Government is bureaucracy.

We like to pretend like they are separate things, because that fits better in our hierarchical naked beach ape minds. Goverment, we like to think, is that top layer where our political alphas do their important political stuff that we, the rest of the monkey troupe. need them to do in order to keep us safe.

Bureaucracy, on the other hand, is that annoying stuff with people shuffling pieces of paper around and making you go through a bunch of seemingly needless steps just to get your goddamned driver’s license renewed.

But that’s a false separation. A bogus duality. Government is bureaucracy, bureaucracy is government. Government is made of bureaucracy. Bureaucracy is the government. There is no government that is not also bureaucracy.

It is easy – childishly easy – to forget this. We make a game of pretending that the parts of government we like are “the government” and the parts we don’t like are “the bureaucracy”, but you just have to compare maps between two random citizens to realize just how petty and arbitrary a distinction that is.

Every part of government is a part of a vast bureaucracy. The solider in the field, the cop on the beat, the road worker repaving a section of sidewalk, and the middle management interdepartmental liaison are all equally bureaucrats. The fact that they are at the lowest level of the structure, the parts you can actually see working, doesn’t make any of them more important or less a part of government any more that the wheel of the car is more important than the engine because that’s the part we can see and interact with. It is all government.

We Canadians seem to have a somewhat better grip on this than the Americans. After all, they have “truth, justice, and the American Way[1]” and we have “peace, order, and good government”. We Canadians are, however dimly, aware of the fact that we are the government and the government is us. Whatever level you are dealing with (national, provincial, municipal, school), we remain aware that the bureaucrats we are talking to are fellow Canadians, just like us, and so we feel the same obligation to deal with them in a polite and reasonable fashion as they feel towards us.

Not so down south. Americans are constantly at war with their own anti-authoritarian oppositional/defiant nature, and so they are compelled to divide everything into two camps, Us versus Them. The Little Guy versus the Government. Republicans versus Democrats. Coke versus Pepsi. Great Taste versus Less Filling.

But we are talking about degrees of the same disease. Every democracy struggles with these same false dichotomy these days. The Baby Boom generation cannot stand to be told what to do, no matter how righteous the order. So they reactivate their faded memories of being anti-authoritarian rebels and pretend like it is still Us Versus The System, even though they are the system now and have lost all rights to be considered the underdog.

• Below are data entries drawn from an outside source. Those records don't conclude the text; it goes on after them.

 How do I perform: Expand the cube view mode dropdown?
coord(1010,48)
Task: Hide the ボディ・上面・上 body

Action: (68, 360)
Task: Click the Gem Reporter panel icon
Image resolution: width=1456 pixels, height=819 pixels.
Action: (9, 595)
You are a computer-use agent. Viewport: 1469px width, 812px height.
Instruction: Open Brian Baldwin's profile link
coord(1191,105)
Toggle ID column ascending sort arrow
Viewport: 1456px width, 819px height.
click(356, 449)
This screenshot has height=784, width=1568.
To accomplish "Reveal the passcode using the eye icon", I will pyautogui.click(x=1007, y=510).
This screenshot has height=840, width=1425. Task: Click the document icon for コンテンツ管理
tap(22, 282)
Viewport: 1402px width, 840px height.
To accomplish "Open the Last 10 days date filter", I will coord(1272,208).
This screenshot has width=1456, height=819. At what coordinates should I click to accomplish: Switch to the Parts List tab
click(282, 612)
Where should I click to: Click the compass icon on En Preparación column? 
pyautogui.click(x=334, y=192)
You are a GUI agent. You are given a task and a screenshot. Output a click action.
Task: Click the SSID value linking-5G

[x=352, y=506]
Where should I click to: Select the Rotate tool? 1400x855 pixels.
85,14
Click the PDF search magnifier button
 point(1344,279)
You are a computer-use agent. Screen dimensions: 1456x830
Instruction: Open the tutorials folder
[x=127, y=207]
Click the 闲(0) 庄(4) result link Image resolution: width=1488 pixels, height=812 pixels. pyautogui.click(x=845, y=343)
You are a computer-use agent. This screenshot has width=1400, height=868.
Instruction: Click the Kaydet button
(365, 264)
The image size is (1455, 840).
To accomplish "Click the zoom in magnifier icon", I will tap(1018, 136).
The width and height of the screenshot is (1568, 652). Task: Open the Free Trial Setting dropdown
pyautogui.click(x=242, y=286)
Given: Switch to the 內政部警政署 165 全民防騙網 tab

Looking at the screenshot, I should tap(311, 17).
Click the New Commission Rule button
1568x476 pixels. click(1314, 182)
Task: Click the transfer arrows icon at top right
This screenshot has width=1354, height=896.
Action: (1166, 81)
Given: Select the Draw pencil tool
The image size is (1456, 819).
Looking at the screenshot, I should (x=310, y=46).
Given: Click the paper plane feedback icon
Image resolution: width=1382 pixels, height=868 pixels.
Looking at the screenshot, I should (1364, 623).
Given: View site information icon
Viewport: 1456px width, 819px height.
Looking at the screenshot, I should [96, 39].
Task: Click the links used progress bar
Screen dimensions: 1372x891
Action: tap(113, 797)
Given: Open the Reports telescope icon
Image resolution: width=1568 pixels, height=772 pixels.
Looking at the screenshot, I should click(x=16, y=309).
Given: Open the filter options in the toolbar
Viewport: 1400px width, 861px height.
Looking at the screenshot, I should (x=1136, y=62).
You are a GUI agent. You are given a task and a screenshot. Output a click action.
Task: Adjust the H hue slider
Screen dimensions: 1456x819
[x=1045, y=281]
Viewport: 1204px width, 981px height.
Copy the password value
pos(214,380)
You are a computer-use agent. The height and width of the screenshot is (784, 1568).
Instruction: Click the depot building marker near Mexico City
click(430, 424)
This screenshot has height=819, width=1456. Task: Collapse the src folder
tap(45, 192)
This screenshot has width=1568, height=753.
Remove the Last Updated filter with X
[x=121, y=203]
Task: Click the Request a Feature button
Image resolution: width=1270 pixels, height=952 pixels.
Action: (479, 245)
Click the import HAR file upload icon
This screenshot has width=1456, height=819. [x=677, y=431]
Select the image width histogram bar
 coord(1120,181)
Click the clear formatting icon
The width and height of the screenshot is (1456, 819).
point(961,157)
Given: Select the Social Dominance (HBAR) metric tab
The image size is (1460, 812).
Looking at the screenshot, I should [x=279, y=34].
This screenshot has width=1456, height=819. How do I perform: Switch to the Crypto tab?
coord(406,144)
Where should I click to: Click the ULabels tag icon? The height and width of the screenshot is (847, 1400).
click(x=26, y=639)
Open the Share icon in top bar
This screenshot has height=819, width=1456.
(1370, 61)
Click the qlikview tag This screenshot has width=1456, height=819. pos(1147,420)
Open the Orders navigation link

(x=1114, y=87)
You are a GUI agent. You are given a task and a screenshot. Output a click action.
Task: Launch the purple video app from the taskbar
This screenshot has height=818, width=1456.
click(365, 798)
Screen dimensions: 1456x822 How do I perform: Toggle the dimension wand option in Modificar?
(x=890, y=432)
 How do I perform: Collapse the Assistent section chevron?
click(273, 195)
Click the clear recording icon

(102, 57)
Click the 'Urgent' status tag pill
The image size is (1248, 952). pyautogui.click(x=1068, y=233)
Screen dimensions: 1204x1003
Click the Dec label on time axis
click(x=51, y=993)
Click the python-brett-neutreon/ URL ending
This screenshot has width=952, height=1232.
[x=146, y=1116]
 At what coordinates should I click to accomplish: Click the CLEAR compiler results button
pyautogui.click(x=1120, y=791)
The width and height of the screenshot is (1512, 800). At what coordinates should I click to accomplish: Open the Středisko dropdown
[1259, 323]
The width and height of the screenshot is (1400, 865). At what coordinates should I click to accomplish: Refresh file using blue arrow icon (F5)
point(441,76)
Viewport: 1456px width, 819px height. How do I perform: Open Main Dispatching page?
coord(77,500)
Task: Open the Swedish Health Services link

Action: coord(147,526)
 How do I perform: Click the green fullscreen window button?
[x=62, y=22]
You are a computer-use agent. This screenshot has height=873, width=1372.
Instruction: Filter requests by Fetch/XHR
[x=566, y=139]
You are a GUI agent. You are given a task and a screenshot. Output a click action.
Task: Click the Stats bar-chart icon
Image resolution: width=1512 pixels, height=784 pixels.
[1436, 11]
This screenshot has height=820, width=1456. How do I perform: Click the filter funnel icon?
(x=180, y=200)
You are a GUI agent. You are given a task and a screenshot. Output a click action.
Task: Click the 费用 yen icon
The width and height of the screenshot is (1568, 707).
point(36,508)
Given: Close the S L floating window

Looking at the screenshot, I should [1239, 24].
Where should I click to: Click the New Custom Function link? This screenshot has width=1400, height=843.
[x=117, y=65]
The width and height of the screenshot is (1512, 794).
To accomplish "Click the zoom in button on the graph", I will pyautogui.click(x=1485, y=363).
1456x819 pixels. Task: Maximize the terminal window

I guess they never learned to be responsible. Responsibility, after all, restricts freedom and is therefore evil. Nothing else is relevant. Any arguments that they are being irresponsible meet with “LA LA LA, I CAN’T HEAR YOU”, or its equivalent.

So even though they are in power, they are The Man, and they are The System, they still behave like spoiled teenagers for whom everything is optional (or should be) optional, including taxation, law, government, and anything else they don’t like.

Global Warming is going to kill us all? LA LA LA! The wealthy are destroying democracy? Whatever, dude, I’ll be fine so who gives a shit. The police are shooting black people, like, a lot? Nah, we killed racism, everything’s cool. Whatever they have to believe in order to justify doing whatever feels good or is fun to them, they will believe it.

They did it when they were hippies telling themselves having lots of sex and taking lots of drugs will somehow bring about world peace, they did it again when they decided getting jobs and going corporate wasn’t really selling out, they did it a third time when they convinced themselves “greed is good” in the Eighties, and they have done it again now that they are the system and the power but they don’t feel like taking on the responsibility that clearly entails.

Nope, we’re still the put-upon victims of a tyrannical System that only wants to keep us down by doing the worst thing possible in the entire catalog of human sins, making us less rich and more poor. We literally cannot think of anything worse and there is literally no possible justification for it, ever, period.

And this will remain true no matter how many fun wars we vote for. We don’t have to pay for that, The Government does. The Government has unlimited amounts of money from…. I don’t know, somewhere… and therefor can do whatever the hell we want it to do without having to charge us one red cent for it. They only take our money because they are big greedy meanies who like hurting people and hate success!

That’s what we have to believe in order to continue being selfish, callous, and irresponsible, so that’s what we believe.

It’s high time we make these motherfuckers grow up at last. You can’t always have things your way. Some things remain true no matter how much you dislike them. There are lots of things that you still have to do even after your tantrum. There is no Great Depression generation to be the responsible parent and clean up after you any more.

You’re in charge. Behave yourselves. Take a good hard look at reality and deal with life as it is, even all the parts that suggest, however mildly, that sometimes you should not, in fact, be allowed to do whatever the hell you want.

It is high time you admitted to yourself that you are the grownups now, and it’s up to you to clean up your own messes.

Footnotes    (↵ returns to text)

  1. Note we don’t say anything about “The Canadian Way”. That’s because we don’t automatically assume that the way we do things is the best in the world. We don’t need it to be.